Le trait le plus fondamental du Père Tout-Puissant, c’est qu’il ne nous voit qu’au présent, que pour lui tous nos actes ne sont connus que dans l’acte même où nous les posons. Dieu n’a pas d’autre projets pour nous que celui de la communion éternelle d’amour entre nous et lui dans son Royaume ; il n’a pas une idée a priori des chemins humains par lesquels nous devons marcher vers Lui. L’histoire de notre liberté, connue au présent de ses actes dans l’éternité divine, Dieu la reçoit comme notre réponse à son amour, dans un tressaillement de joie si elle culmine dans la communion définitive, ou comme un stupéfiant coup au cœur dans le cas contraire. La toute-puissance divine que nous comprendrions volontiers comme une mainmise qui nous téléguiderait selon un organisme pré-établit, se révèle au contraire comme la Providence de l’Éternel qui accompagne pas à pas notre liberté au présent de ses actes. Dieu nous laisse entièrement notre futur. Il ne nous connait qu’au présent.

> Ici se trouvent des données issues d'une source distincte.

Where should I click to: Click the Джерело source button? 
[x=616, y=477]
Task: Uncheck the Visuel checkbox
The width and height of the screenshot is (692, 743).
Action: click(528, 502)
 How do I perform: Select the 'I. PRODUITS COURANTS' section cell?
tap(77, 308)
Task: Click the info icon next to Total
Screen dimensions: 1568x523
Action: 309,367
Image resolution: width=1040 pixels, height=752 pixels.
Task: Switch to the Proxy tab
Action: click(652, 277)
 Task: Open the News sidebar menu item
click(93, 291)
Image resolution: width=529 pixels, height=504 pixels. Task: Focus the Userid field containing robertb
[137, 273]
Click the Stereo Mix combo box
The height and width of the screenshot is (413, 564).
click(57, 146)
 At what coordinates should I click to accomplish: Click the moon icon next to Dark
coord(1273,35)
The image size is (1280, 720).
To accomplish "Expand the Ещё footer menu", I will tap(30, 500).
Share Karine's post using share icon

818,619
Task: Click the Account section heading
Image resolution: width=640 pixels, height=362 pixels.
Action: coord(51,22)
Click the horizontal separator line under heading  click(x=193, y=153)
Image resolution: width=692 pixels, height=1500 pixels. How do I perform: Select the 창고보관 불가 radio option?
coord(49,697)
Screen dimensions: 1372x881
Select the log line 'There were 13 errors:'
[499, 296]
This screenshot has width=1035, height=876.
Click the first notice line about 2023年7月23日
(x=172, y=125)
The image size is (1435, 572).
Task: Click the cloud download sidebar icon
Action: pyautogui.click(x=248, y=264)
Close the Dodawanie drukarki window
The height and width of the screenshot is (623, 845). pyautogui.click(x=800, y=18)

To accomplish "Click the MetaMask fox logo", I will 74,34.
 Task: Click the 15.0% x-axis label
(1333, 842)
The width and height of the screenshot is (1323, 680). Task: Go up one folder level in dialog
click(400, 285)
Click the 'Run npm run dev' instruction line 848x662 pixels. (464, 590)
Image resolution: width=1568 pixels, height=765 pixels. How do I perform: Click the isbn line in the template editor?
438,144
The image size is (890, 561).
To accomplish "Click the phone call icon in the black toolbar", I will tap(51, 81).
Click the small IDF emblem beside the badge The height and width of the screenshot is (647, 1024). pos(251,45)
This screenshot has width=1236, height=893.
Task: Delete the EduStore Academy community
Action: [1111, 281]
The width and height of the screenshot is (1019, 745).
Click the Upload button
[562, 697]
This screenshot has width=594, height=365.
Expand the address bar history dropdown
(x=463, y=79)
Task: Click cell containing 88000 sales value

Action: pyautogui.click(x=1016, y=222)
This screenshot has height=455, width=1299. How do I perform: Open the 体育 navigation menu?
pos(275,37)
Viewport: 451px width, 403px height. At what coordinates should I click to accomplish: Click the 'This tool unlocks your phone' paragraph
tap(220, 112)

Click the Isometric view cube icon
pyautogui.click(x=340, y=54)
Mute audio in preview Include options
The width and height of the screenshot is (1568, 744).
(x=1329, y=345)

Quand au passé, il ne le voit qu’en nous, non pas dans sa mémoire, car Dieu n’a pas de mémoire, n’ayant pas de passé, mais tel qu’il est inscrit en nous, souvent comme une blessure dont il a à nous guérir. Notre futur, il ne le connaît que dans le moment réel où il devient le présent de notre liberté. Aujourd’hui il nous accueille là où nous sommes dans le présent de sa grâce. Et demain ? Eh bien demain n’existera réellement que comme un nouvel aujourd’hui pour nous ! C’est cet aujourd’hui que Dieu connaît au présent dans son éternité. Dieu ne fait pas de prospective, sa toute-puissance est toute différente de notre puissance qui s’essouffle à dominer un temps qui lui échappe. La toute-puissance de Dieu est l’innocence de son éternité qui n’épouse notre liberté qu’au présent ; innocence forte comme le roc parce que, n’étant pas affaiblie par les projections dans l’avenir ni par les souvenir du passé, elle peut ouvrir chaque acte de nos libertés à la nouveauté virginale du Bien.